By: Steve Smith
Stocks are meandering near recent lows as volume and volatility have both subsided.
The Options360 Concierge Trading Service took action in our recently-established SPDR S&P 500 (SPY) calendar spread with a bullish bias. We took a roll this morning to collect premium and reduce cost-basis. Now, we wait and hope calm markets facilitate two more rolls next week. Remember: We use the triple play of Monday, Wednesday, and Friday expirations; in this case, Tuesday as Monday in Memorial Day) to collect premium and target the SPY hitting $400 next week for a maximum profit.
That aside, patience is the name of the game.
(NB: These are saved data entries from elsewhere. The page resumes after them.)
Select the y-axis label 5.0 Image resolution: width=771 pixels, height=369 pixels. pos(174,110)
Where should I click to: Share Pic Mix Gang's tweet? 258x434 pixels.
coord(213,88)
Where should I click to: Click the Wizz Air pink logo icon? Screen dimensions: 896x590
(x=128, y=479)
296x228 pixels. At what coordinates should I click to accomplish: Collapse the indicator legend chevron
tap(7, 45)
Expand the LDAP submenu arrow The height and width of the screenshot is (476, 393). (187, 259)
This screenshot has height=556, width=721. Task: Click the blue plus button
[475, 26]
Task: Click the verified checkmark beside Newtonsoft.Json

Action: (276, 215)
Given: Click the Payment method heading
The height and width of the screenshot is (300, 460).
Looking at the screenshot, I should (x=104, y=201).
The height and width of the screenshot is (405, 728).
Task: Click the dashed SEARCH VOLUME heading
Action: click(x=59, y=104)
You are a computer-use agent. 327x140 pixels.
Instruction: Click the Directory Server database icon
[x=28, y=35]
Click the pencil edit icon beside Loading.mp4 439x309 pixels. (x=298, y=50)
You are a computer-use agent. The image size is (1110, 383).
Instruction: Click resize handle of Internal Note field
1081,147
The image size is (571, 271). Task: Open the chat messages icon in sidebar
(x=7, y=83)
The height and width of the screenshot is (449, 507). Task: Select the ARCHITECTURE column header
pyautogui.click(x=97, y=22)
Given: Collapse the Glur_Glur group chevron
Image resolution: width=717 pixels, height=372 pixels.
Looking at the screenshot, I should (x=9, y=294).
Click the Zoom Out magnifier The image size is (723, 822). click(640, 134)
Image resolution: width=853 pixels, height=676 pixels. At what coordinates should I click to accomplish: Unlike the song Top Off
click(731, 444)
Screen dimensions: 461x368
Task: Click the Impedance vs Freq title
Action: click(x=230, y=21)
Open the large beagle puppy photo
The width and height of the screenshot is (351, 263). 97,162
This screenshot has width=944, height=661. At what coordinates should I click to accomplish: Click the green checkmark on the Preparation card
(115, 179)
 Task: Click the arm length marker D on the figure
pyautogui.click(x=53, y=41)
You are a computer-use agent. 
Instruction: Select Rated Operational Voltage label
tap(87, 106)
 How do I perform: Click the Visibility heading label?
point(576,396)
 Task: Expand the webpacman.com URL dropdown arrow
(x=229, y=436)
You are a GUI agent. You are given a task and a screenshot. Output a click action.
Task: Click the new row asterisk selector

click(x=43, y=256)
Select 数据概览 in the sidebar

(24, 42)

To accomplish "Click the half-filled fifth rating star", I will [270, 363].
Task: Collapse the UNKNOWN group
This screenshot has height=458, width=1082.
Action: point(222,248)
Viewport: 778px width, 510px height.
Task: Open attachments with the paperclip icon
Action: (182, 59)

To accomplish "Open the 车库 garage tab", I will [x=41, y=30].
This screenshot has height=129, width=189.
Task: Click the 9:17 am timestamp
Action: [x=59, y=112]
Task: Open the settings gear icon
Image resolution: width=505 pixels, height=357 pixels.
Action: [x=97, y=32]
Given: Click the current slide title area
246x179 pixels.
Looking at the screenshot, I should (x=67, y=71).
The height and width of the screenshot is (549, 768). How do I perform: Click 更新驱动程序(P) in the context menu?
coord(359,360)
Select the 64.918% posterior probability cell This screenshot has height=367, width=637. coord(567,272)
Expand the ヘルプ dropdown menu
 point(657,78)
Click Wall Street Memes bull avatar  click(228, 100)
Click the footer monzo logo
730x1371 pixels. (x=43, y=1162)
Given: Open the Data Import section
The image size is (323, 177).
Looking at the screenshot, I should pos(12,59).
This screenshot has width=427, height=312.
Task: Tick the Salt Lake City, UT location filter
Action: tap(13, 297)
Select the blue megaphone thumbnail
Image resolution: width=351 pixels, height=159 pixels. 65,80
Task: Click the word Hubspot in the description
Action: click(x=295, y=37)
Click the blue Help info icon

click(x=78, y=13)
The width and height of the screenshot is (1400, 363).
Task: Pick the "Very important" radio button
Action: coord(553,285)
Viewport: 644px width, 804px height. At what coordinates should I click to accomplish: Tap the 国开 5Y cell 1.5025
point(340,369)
Options360 took a bullish position in The Trade Desk (TTD) but closed it down just two hours later to break even. Active trading also means actively “folding” your hands if you don’t think there’s a solid probability of a profit.
The bigger picture: I’m setting my sights on a new target low for the SPY; namely the old 2019 pre-pandemic high which is around 14% lower than current levels.
I’ve arrived at $340 as the downside target with very simple logic; this is from where the Fed dropped rates to zero, pumped liquidity into the system, and Congress spent some $3 trillion in ‘free’ stimulus.
The VIX stubbornly remains at around the 30 level and the capitulatory “whoosh” everyone is looking for remains elusive; most people are still playing with their 2020 gains house money.
The estimated $1.3 trillion that’s been ‘lost’ from the market since August 2021 was from money that was unlikely to be net losses. Yes, for every seller there’s a buyer and different people bought and sold at different times. However, net of all the market’s money from early-2019 to late-2021 is barely underwater.
Any further declines from here will start eating into people’s principal investments. It will be interesting to see how sentiment changes from here to the downside.